Questão 125 — ENEM 2016 (Linguagens)

O filme Menina de ouro conta a história de Maggie Fitzgerald, uma garçonete de 31 anos que vive sozinha em condições humildes e sonha em se tornar uma boxeadora profissional treinada por Frankie Dunn.
Em uma cena, assim que o treinador atravessa a porta do corredor onde ela se encontra, Maggie o aborda e, a caminho da saída, pergunta a ele se está interessado em treiná-la. Frankie responde: “Eu não treino garotas”. Após essa fala, ele vira as costas e vai embora. Aqui, percebemos, em Frankie, um comportamento ancorado na representação de que boxe é esporte de homem e, em Maggie, a superação da concepção de que os ringues são tradicionalmente masculinos.
Historicamente construída, a feminilidade dominante atribui a submissão, a fragilidade e a passividade a uma “natureza feminina”. Numa concepção hegemônica dos gêneros, feminilidades e masculinidades encontram-se em extremidades opostas.
No entanto, algumas mulheres, indiferentes às convenções sociais, sentem-se seduzidas e desafiadas a aderirem à prática das modalidades consideradas masculinas. É o que observamos em Maggie, que se mostra determinada e insiste em seu objetivo de ser treinada por Frankie.

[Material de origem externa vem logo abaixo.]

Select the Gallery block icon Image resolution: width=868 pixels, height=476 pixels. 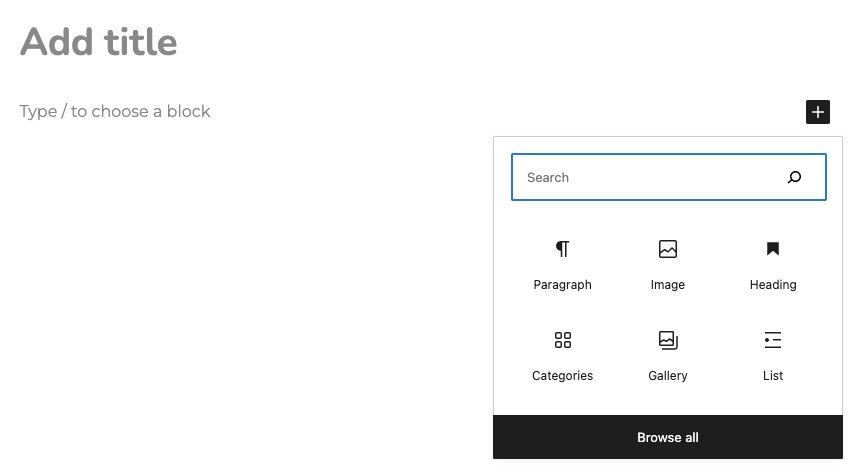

FERNANDES, V.; MOURÃO, L. Menina de ouro e a representação de feminilidades plurais.

Movimento, n. 4, out.-dez. 2014 (adaptado).

A inserção da personagem Maggie na prática corporal do boxe indica a possibilidade da construção de uma feminilidade marcada pela

Resolução

A questão avalia a compreensão sobre a construção social de gênero e o papel do corpo nas práticas esportivas, com foco no conceito de feminilidades plurais em oposição à feminilidade hegemônica.

O texto deixa claro que a feminilidade dominante associa à mulher atributos como submissão, fragilidade e passividade, enquanto o boxe é historicamente percebido como espaço masculino. Ao insistir em treinar nessa modalidade, Maggie não está se adequando ao que se espera de uma mulher — ela está rompendo barreiras socialmente impostas e ocupando um espaço de predomínio masculino. Isso configura, portanto, a transposição de limites de gênero, e não sua aceitação ou naturalização.

As alternativas que sugerem adequação ou aceitação de padrões sociais contradizem o que o texto descreve: Maggie age contra as convenções, não em conformidade com elas. Da mesma forma, a alternativa que fala em naturalizar barreiras inverte o sentido da ação da personagem — ela as desafia, não as normaliza.